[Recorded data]
>>

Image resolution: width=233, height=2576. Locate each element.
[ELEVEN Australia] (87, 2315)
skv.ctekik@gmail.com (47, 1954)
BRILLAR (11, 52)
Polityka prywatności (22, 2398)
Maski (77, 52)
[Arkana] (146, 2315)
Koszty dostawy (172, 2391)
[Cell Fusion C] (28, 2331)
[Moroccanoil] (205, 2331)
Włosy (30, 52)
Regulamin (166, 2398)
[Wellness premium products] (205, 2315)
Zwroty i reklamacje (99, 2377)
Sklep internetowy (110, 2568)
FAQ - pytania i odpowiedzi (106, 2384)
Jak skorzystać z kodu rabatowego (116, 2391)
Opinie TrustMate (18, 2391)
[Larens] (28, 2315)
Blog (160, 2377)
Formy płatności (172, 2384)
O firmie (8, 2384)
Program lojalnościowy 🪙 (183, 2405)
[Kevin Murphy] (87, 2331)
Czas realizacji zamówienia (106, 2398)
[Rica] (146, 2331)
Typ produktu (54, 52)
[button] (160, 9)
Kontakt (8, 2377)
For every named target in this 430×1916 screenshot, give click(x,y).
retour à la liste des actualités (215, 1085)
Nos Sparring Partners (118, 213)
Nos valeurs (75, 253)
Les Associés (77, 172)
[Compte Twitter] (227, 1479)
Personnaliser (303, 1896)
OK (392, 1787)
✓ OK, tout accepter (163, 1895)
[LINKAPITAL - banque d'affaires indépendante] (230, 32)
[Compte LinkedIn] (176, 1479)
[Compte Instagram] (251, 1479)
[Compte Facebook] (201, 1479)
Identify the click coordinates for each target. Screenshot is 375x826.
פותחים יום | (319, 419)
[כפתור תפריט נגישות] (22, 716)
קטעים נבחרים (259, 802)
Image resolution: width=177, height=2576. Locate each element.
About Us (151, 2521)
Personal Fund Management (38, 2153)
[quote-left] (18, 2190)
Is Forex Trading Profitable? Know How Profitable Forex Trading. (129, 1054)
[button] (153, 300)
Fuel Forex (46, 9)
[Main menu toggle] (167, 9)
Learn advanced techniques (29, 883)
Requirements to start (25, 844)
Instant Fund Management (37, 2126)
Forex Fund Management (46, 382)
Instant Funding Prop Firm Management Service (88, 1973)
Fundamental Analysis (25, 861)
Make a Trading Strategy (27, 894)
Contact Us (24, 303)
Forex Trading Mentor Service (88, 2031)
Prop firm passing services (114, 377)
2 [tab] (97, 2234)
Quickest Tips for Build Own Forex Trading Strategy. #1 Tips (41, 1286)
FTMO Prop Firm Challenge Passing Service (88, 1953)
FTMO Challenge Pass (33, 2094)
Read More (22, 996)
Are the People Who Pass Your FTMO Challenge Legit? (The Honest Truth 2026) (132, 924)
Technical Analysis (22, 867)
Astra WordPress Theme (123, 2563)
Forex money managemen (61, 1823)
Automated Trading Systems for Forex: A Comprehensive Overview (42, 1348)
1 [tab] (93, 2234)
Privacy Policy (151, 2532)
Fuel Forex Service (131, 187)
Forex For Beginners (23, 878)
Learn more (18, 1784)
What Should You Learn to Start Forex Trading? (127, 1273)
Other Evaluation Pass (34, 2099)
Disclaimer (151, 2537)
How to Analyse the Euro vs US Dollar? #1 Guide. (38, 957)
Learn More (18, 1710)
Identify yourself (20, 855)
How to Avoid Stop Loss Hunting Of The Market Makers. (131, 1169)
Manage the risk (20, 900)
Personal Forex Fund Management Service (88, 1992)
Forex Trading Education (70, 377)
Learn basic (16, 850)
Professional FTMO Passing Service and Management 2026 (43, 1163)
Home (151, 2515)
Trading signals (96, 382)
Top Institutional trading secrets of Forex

<<

WORK INSTRUCTION
Print all of the entries exactly as they are written.

SOLUTION TO THIS EXERCISE
Image resolution: width=233, height=2576. Locate each element.
[ELEVEN Australia] (87, 2315)
skv.ctekik@gmail.com (47, 1954)
BRILLAR (11, 52)
Polityka prywatności (22, 2398)
Maski (77, 52)
[Arkana] (146, 2315)
Koszty dostawy (172, 2391)
[Cell Fusion C] (28, 2331)
[Moroccanoil] (205, 2331)
Włosy (30, 52)
Regulamin (166, 2398)
[Wellness premium products] (205, 2315)
Zwroty i reklamacje (99, 2377)
Sklep internetowy (110, 2568)
FAQ - pytania i odpowiedzi (106, 2384)
Jak skorzystać z kodu rabatowego (116, 2391)
Opinie TrustMate (18, 2391)
[Larens] (28, 2315)
Blog (160, 2377)
Formy płatności (172, 2384)
O firmie (8, 2384)
Program lojalnościowy 🪙 (183, 2405)
[Kevin Murphy] (87, 2331)
Czas realizacji zamówienia (106, 2398)
[Rica] (146, 2331)
Typ produktu (54, 52)
[button] (160, 9)
Kontakt (8, 2377)
For every named target in this 430×1916 screenshot, give click(x,y).
retour à la liste des actualités (215, 1085)
Nos Sparring Partners (118, 213)
Nos valeurs (75, 253)
Les Associés (77, 172)
[Compte Twitter] (227, 1479)
Personnaliser (303, 1896)
OK (392, 1787)
✓ OK, tout accepter (163, 1895)
[LINKAPITAL - banque d'affaires indépendante] (230, 32)
[Compte LinkedIn] (176, 1479)
[Compte Instagram] (251, 1479)
[Compte Facebook] (201, 1479)
Identify the click coordinates for each target. Screenshot is 375x826.
פותחים יום | (319, 419)
[כפתור תפריט נגישות] (22, 716)
קטעים נבחרים (259, 802)
Image resolution: width=177, height=2576. Locate each element.
About Us (151, 2521)
Personal Fund Management (38, 2153)
[quote-left] (18, 2190)
Is Forex Trading Profitable? Know How Profitable Forex Trading. (129, 1054)
[button] (153, 300)
Fuel Forex (46, 9)
[Main menu toggle] (167, 9)
Learn advanced techniques (29, 883)
Requirements to start (25, 844)
Instant Fund Management (37, 2126)
Forex Fund Management (46, 382)
Instant Funding Prop Firm Management Service (88, 1973)
Fundamental Analysis (25, 861)
Make a Trading Strategy (27, 894)
Contact Us (24, 303)
Forex Trading Mentor Service (88, 2031)
Prop firm passing services (114, 377)
2 [tab] (97, 2234)
Quickest Tips for Build Own Forex Trading Strategy. #1 Tips (41, 1286)
FTMO Prop Firm Challenge Passing Service (88, 1953)
FTMO Challenge Pass (33, 2094)
Read More (22, 996)
Are the People Who Pass Your FTMO Challenge Legit? (The Honest Truth 2026) (132, 924)
Technical Analysis (22, 867)
Astra WordPress Theme (123, 2563)
Forex money managemen (61, 1823)
Automated Trading Systems for Forex: A Comprehensive Overview (42, 1348)
1 [tab] (93, 2234)
Privacy Policy (151, 2532)
Fuel Forex Service (131, 187)
Forex For Beginners (23, 878)
Learn more (18, 1784)
What Should You Learn to Start Forex Trading? (127, 1273)
Other Evaluation Pass (34, 2099)
Disclaimer (151, 2537)
How to Analyse the Euro vs US Dollar? #1 Guide. (38, 957)
Learn More (18, 1710)
Identify yourself (20, 855)
How to Avoid Stop Loss Hunting Of The Market Makers. (131, 1169)
Manage the risk (20, 900)
Personal Forex Fund Management Service (88, 1992)
Forex Trading Education (70, 377)
Learn basic (16, 850)
Professional FTMO Passing Service and Management 2026 (43, 1163)
Home (151, 2515)
Trading signals (96, 382)
Top Institutional trading secrets of Forex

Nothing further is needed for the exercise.